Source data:
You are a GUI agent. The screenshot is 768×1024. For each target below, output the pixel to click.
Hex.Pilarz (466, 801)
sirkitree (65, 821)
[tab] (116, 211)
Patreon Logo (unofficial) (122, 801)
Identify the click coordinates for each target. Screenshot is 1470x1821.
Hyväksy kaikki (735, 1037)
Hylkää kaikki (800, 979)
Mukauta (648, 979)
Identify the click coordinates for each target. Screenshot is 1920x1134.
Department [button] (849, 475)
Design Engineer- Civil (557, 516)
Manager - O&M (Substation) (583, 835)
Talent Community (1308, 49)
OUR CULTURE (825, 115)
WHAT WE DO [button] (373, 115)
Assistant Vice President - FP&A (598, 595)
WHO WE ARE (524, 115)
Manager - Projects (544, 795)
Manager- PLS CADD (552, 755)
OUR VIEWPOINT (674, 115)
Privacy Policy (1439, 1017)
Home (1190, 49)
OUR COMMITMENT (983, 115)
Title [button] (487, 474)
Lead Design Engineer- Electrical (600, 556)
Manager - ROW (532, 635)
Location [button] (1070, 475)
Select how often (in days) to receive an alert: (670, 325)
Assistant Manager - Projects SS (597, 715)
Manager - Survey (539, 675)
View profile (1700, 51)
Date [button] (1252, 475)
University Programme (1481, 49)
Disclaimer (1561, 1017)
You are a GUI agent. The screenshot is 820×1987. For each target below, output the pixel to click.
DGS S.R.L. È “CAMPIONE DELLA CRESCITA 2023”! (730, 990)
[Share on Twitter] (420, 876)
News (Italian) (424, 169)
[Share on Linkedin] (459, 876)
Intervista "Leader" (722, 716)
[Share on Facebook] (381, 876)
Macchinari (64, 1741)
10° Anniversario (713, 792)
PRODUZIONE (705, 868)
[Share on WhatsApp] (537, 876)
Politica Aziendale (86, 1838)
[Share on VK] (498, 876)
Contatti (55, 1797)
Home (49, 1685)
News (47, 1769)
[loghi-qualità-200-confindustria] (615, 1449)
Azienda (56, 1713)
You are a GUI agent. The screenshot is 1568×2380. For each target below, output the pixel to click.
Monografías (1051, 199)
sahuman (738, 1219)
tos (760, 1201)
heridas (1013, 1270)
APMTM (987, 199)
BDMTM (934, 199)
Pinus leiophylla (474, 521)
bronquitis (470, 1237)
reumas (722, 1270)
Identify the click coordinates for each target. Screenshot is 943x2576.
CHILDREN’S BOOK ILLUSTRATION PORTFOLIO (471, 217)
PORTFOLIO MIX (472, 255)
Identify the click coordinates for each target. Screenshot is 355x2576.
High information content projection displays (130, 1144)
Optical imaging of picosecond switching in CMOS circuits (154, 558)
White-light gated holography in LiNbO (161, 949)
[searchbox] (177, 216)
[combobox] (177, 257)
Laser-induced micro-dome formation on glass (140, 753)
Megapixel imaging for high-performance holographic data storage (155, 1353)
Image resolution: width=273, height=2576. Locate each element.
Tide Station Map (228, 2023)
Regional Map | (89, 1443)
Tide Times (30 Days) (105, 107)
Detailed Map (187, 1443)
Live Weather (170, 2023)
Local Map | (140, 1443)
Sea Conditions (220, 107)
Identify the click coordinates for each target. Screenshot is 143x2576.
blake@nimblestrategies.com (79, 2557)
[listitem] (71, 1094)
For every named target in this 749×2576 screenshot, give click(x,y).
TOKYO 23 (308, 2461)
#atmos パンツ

INSTRUCTIONS FOR THE TASK: Reproduce, exactly as they stand in the data above, the lines from the one that holds "High information content" to the one that holds "Detailed Map (187, 1443)", inclusive.

RESPONSE AREA:
High information content projection displays (130, 1144)
Optical imaging of picosecond switching in CMOS circuits (154, 558)
White-light gated holography in LiNbO (161, 949)
[searchbox] (177, 216)
[combobox] (177, 257)
Laser-induced micro-dome formation on glass (140, 753)
Megapixel imaging for high-performance holographic data storage (155, 1353)
Image resolution: width=273, height=2576. Locate each element.
Tide Station Map (228, 2023)
Regional Map | (89, 1443)
Tide Times (30 Days) (105, 107)
Detailed Map (187, 1443)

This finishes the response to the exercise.